PERKINS DONALD H. (1925-2022)
Le physicien britannique Donald Hill Perkins a joué un rôle de pionnier dans le domaine de la physique des particules élémentaires, depuis ses premières observations des rayons cosmiques jusqu’aux expériences avec les faisceaux de neutrinos au Cern de Genève.
Né le 15 octobre 1925 à Kingston upon Hull, dans le Yorkshire (Royaume-Uni), de parents enseignants, en anglais et en mathématiques, il suit les cours du lycée de Hull, puis effectue ses études supérieures à l’Imperial College de Londres où il soutient sa thèse de doctorat en 1948. Son directeur de thèse est George Paget Thomson (1892-1975), prix Nobel de physique en 1937 pour la découverte de la diffraction des électrons par les cristaux, qui s’intéresse à l’époque à la physique nucléaire et à ses applications militaires. Perkins enseigne ensuite à l’université de Bristol de 1951 à 1965, puis est nommé professeur à l’université d’Oxford, poste qu’il occupera jusqu’à sa retraite en 1993.
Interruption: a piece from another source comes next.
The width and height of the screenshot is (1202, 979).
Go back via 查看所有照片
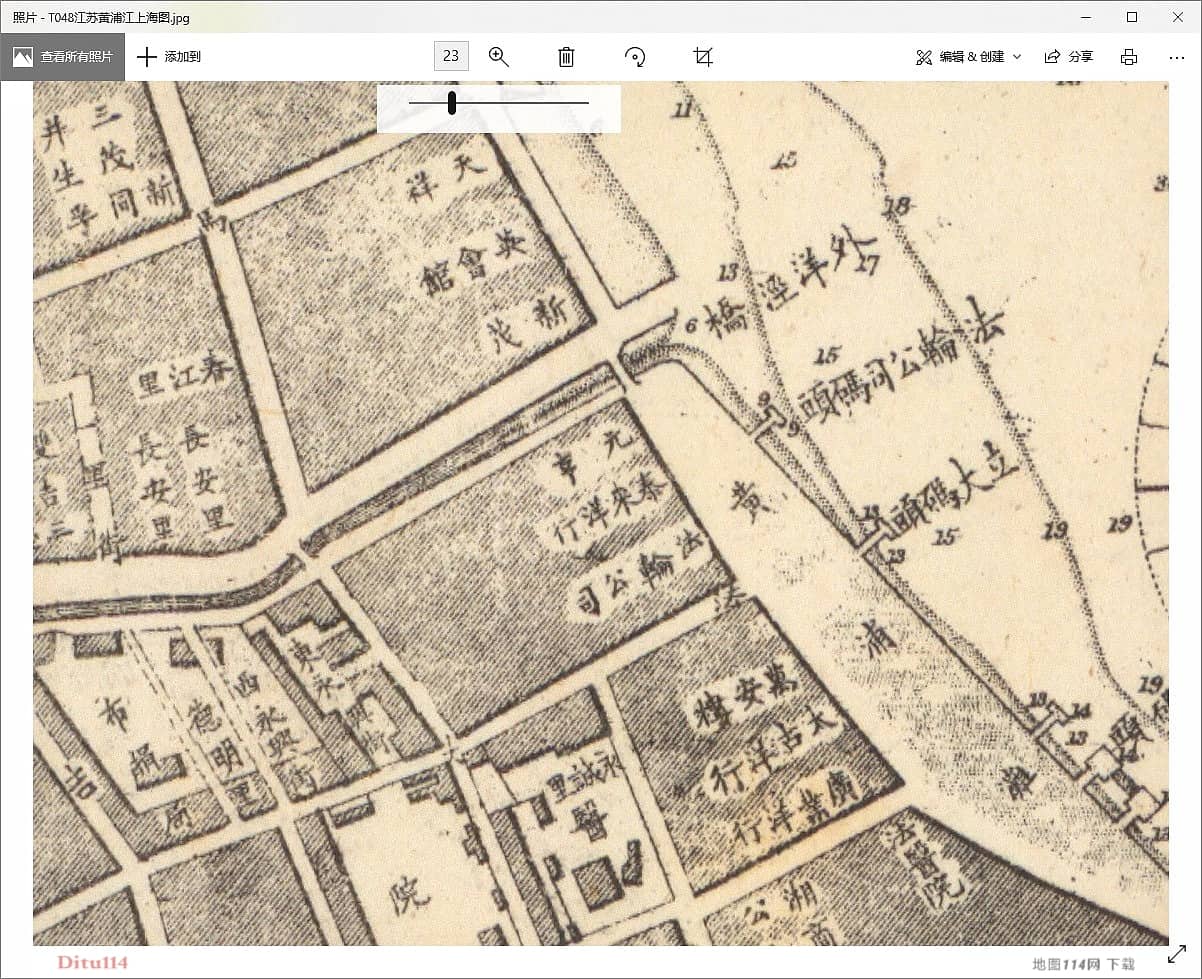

Perkins est encore doctorant lorsqu’il accomplit un coup de maître. Depuis 1935, les physiciens sont à la recherche d’une particule nouvelle – un méson – dont l’existence a été prédite par le théoricien japonais Hideki Yukawa (1907-1981) pour expliquer les forces de cohésion des noyaux atomiques. Grâce à l’appui de son directeur de thèse auquel les autorités militaires ne peuvent rien refuser – Thomson était le responsable anglais du programme Manhattan de construction de la bombe atomique –, Perkins peut faire embarquer des plaques photographiques dans un avion de transport de la Royal Air Force effectuant un vol à haute altitude (vers 10 000 m) de plusieurs heures. Cette technique d’utilisation d’émulsions photographiques comme détecteurs de rayons cosmiques avait été récemment mise au point par l’équipe de Cecil Powell (1903-1969), professeur à l’université de Bristol. Une analyse précise de ces clichés permet à Perkins de publier en janvier 1947, dans la revue Nature,un bref article intitulé « Désintégration nucléaire par capture d’un méson », relatant la découverte d’une particule de masse intermédiaire entre celle de l’électron et celle du proton, capable de causer la désintégration d’un noyau, compatible avec la prédiction de Yukawa. En février 1947, Powell et son collaborateur italo-brésilien Giuseppe Occhialini (1907-1993) décrivent dans cette même revue scientifique l’observation de six événements semblables dans des émulsions installées à l’observatoire du pic du Midi de Bigorre dans les Pyrénées. L’existence des mésons, appelés dès lors « pions » (ou π), ne fait plus de doute. Yukawa et Powell seront récompensés par deux prix Nobel, respectivement en 1949 et 1950, auxquels aurait pu être légitimement associé le jeune Perkins.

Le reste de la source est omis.